Para você que se esconde
O Mês do Orgulho para uma bissexual recém-assumida
Eu não sei o que o mês do Orgulho LGBTQIAP+ significa para você.
Nos últimos anos, ele me despertou sentimentos ambíguos.
Alegria ao ver na internet fotos de casais homoafetivos; felicidade ao ver amigos e conhecidos contando suas histórias, falando de seus afetos e relacionamentos; celebração ao ver a bandeira multicolorida espalhada por vários lugares, on-line ou não.

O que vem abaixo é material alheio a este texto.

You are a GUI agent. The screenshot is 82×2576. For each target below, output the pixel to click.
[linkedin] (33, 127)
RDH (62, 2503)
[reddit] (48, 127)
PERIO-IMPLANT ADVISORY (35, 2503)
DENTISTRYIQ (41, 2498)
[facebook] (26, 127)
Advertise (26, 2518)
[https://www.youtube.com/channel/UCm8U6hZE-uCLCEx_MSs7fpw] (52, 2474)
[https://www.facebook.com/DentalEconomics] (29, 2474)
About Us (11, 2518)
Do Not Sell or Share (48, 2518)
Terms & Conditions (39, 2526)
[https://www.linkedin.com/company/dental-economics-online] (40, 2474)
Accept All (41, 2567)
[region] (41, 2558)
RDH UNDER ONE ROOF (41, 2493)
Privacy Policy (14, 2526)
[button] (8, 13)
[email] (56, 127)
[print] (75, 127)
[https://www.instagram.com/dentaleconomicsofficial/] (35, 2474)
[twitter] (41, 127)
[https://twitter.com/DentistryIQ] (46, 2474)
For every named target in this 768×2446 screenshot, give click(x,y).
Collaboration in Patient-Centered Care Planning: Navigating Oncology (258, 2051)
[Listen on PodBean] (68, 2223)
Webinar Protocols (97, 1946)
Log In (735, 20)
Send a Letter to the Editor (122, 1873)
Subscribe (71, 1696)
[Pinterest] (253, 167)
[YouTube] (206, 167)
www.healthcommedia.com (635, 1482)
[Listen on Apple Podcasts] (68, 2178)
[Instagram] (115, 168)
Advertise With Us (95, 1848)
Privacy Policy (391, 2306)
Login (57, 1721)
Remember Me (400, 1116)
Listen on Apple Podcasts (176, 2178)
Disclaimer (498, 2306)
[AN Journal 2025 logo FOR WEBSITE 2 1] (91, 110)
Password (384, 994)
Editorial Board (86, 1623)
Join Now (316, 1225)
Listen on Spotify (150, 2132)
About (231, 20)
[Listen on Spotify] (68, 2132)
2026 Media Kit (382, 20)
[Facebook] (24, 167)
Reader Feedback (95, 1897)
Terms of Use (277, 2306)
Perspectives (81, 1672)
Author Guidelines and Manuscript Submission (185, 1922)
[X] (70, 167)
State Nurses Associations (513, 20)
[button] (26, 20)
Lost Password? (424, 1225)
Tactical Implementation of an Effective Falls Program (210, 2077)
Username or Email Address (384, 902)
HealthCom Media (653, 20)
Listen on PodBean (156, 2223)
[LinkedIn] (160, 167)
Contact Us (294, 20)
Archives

E, ao mesmo tempo, uma mistura de medo, vergonha e solidão. O primeiro, por achar que se fosse flagrada compartilhando demais esse conteúdo colorido na minha timeline, alguém iria desconfiar. Vergonha e solidão por sentir que perdia alguma coisa em não participar daquela celebração, em não postar uma foto abraçada à minha bandeira, em não ter uma história para contar sobre um relacionamento feliz com uma pessoa do mesmo gênero que eu, em não poder falar sobre como esse mês, e o dia 28, em especial, era importante para mim.
Parte de mim vibrava com cada pessoa, conhecida ou não, que se recusava a esconder seus afetos, seus trejeitos, suas vontades de se vestir, falar, agir, comportar e amar. E outra parte de mim desejava desesperadamente ser uma delas, com toda aquela coragem e vontade de existir em um mundo onde muitos de nós são desprezados, ofendidos, agredidos e mortos por ódio.
Não é fácil ser uma pessoa fora da norma e com medo. Não foi, para mim, até muito pouco tempo atrás.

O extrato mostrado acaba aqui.